How do I apply for Project Glasswing access? Submit an application through Anthropic’s security programs portal with your organization’s defensive security mandate, published vulnerability disclosure policy, and designated security contact. The process involves an initial review, documentation submission, and a technical evaluation call. As of May 2026, the pipeline is open but selective — organizations in critical infrastructure sectors (energy, healthcare, finance) have historically received faster evaluation. Budget for a timeline of 4-12 weeks from submission to decision.
What does Claude Mythos cost for Glasswing partners? Glasswing-tier API access is priced at $25 per million input tokens and $125 per million output tokens — approximately 5x the cost of Claude Opus 4.7. Glasswing partners receive credits from Anthropic’s $100M commitment that offset costs for qualifying defensive use cases.
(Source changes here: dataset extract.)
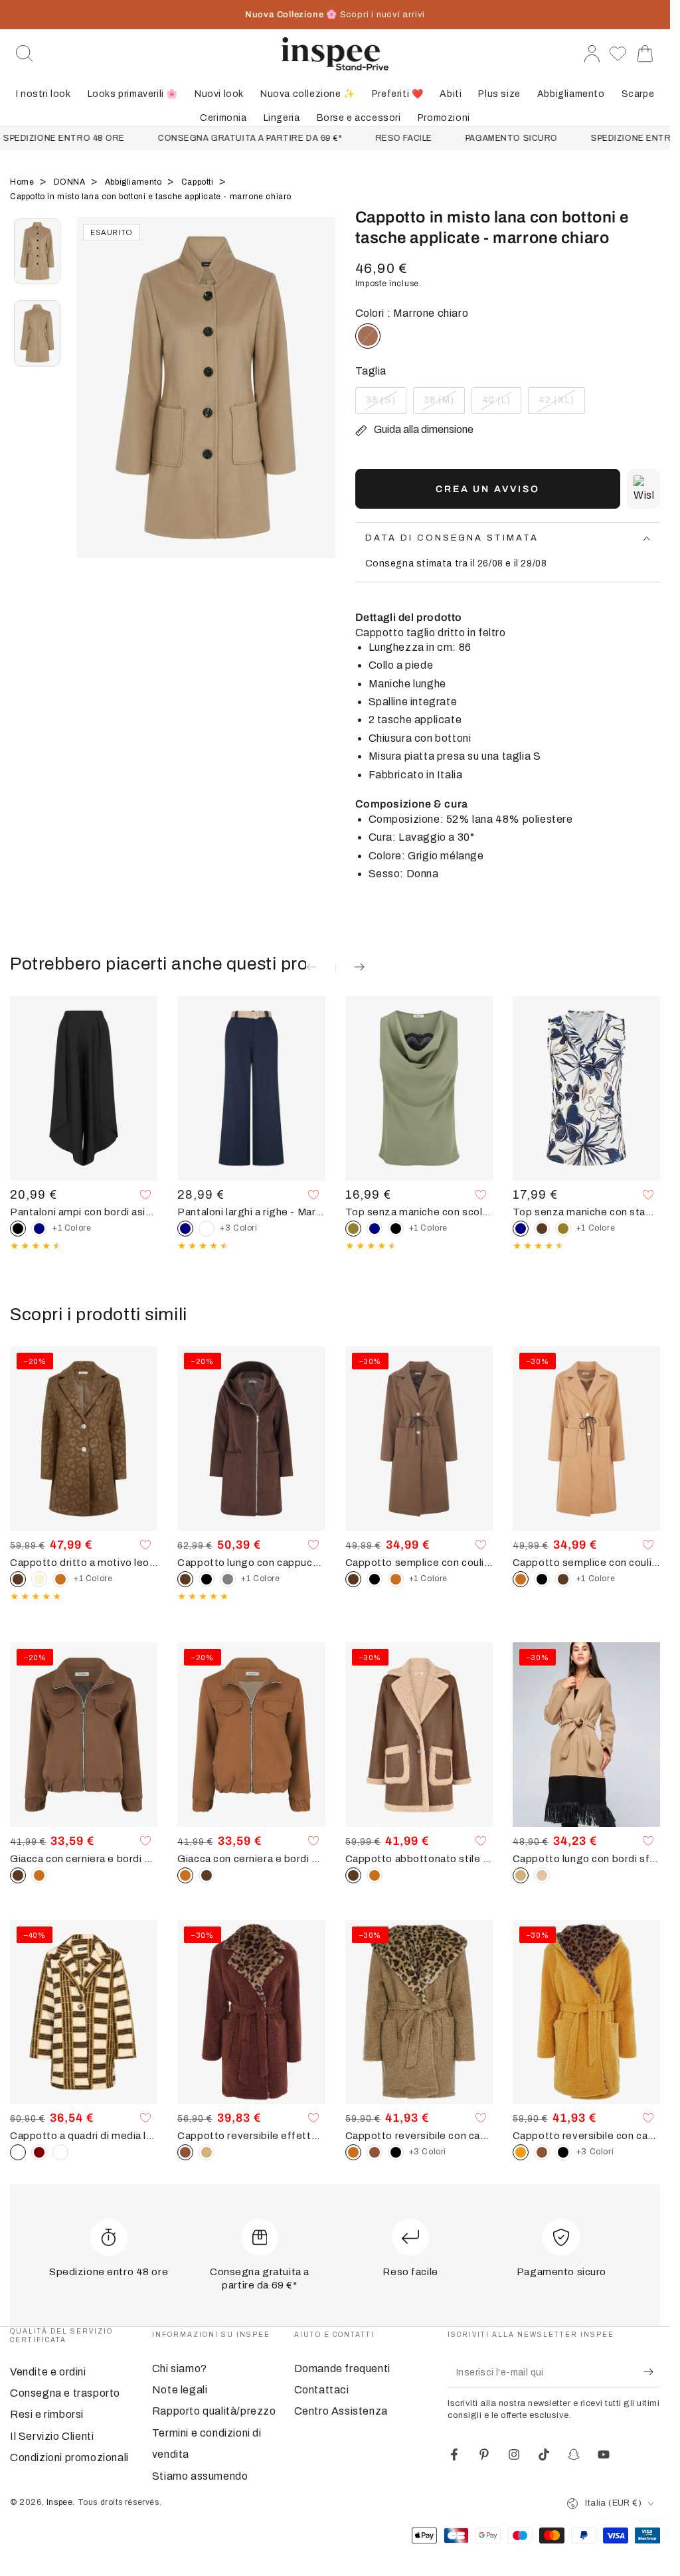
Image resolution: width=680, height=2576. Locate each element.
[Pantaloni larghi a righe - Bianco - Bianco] (206, 1229)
Usage is subject to quarterly audit, and all costs for vulnerability research resulting in coordinated disclosures may qualify for additional credit allocation.
Can Claude Mythos be used for penetration testing? Not for testing third-party systems without explicit authorization — doing so is disqualifying for Glasswing access and violates Anthropic’s acceptable use policy. Mythos can be used for authorized penetration testing of systems your organization owns or has contractual authority to test. Partners using Mythos for bug bounty programs must ensure the target organization’s bounty program explicitly permits AI-assisted research, as some programs have begun adding AI usage clauses to their rules.
How does Claude Mythos compare to traditional SAST/DAST tools? Traditional static analysis (SAST) tools match code patterns against rule databases — fast, low false-negative rate on known vulnerability classes, but blind to novel issues. Dynamic analysis (DAST) tools execute code to find runtime errors — better for web application testing but poor for compiled binaries and hardware firmware. Mythos operates differently: it reasons semantically about code rather than matching patterns, which allows it to find the 27-year-old bugs that passed millions of rule-based tests. In practice, Mythos should complement SAST/DAST rather than replace them — use existing tools for continuous CI/CD coverage and Mythos for deep agentic audits of security-sensitive components.